Graphics and GPU Programming Programming DX11

Started by evelyn4you April 20, 2018 12:07 PM

20 comments, last by Vilem Otte 6 years, 9 months ago

JoeJ

4,399

April 21, 2018 01:15 PM

Ok, sounds lightmaps is the best way to go for you - i have little doubts about this. I don't see a need for a completely dynamic solution like voxel cone tracing.

I lack good experience on baking and uv unwarp with applications like Blender, but i would try this first to save a lot of time.

The primary issue is, to support normal mapping (if necessary) your light map texels need directional information, encoded in something like primary light direction, or spherical harmonics (2 band SH is mathematically the same as primary direction: 3 values for direction and a 4th for constant ambient, so easy to understand and good enough), or spherical gaussians etc.

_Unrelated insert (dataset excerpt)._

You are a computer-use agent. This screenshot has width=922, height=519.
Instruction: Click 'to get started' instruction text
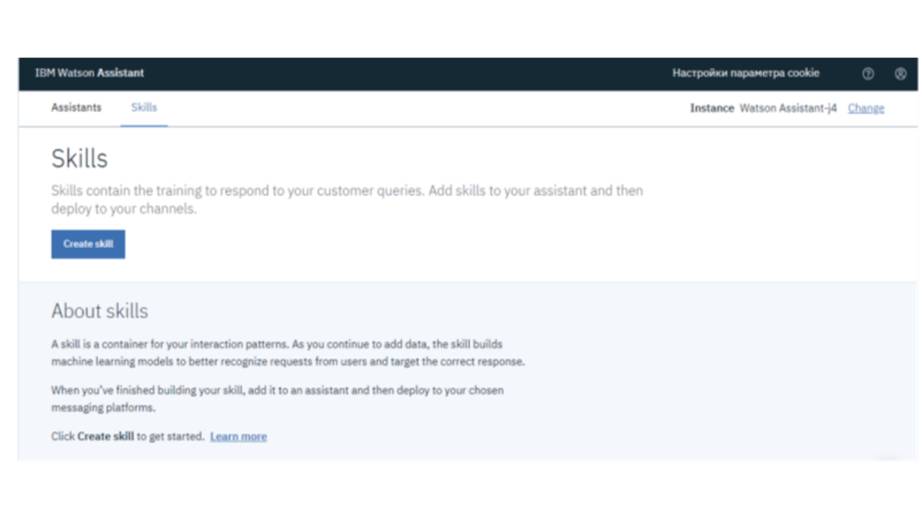171,437
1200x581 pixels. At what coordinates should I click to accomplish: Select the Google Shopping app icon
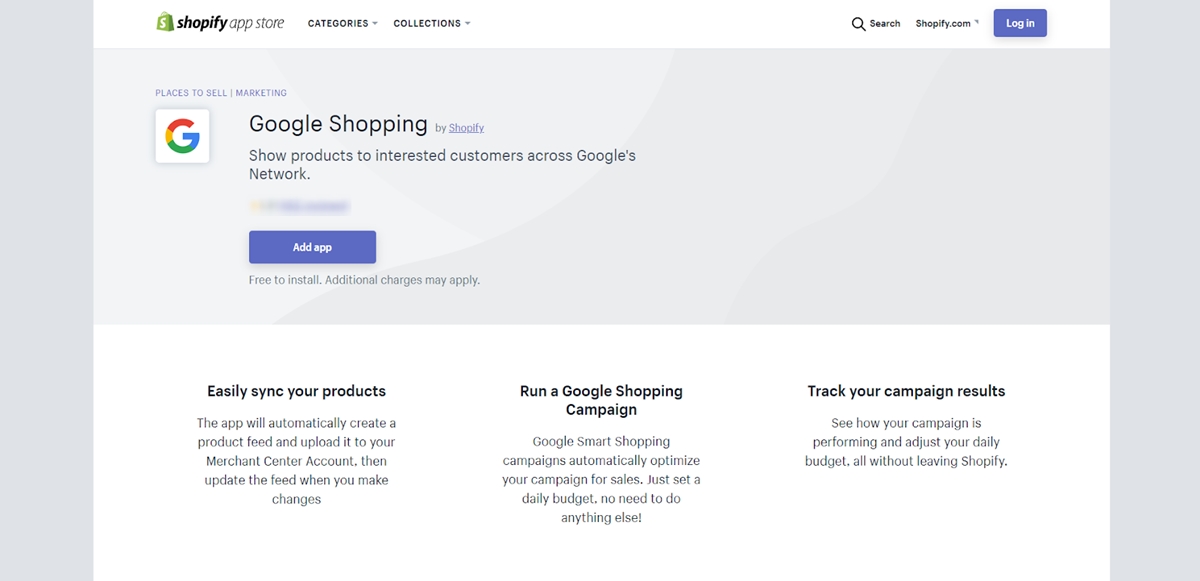click(182, 136)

You might wanna open a new topic and ask if / how Blender can generate this directional data, or if someone knows an application the can.

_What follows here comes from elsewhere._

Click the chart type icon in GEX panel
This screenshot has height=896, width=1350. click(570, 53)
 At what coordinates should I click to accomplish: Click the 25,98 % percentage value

If you can't find a practical solution and need to bake yourself, MJP has good blog about it: https://mynameismjp.wordpress.com/2016/10/09/new-blog-series-lightmap-baking-and-spherical-gaussians/ and he also has a nice baking project on github. It's c++, but you might be able to use it (if allowed). There should be others as well. Beside Optix there is Embree and Mitsuba for ray tracing. All C++ of course, but maybe there are C# wrappers around.

For automated UVs i know those two: https://github.com/Microsoft/UVAtlas/wiki/UVAtlas (Halo) and https://github.com/Thekla/thekla_atlas (from The Witness)

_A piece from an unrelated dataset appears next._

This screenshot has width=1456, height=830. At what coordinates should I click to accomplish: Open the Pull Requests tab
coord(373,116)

For dynamic objects like characters a dense grid of low frequency probes seems the easiest approach, using SH2, SH3 or SG. (Low res cube maps would also work, but that's probably slower.) This is another point where i'm unsure if blender can generate this easily, but you could add small cubes to the scene (not casting shadows or contributing to GI), attach textures to each side, and turn the resulting lightmaps into SH or whatever afterwards yourself. I've learned about SH from here: http://www.paulsprojects.net/opengl/sh/sh.html UE4s advanced approach if this: https://docs.unrealengine.com/en-us/Engine/Rendering/LightingAndShadows/VolumetricLightmaps

Just some spotlights and ambient as you suggest might work, but the more photorealistic / consistent with the background you want to be, the harder it becomes.

For reflections (if necessary) a sparse grid or manual placement of probes is state of the art, missing occlusion for reflections is probably the most obvious problem we have with current graphics, but it should be acceptable.

From all this you should be able to get something comparable to the typical UE4 look using baked lighting, so high quality. (But remember how good the Witness looks even without normal maps - it uses only simple high res light maps)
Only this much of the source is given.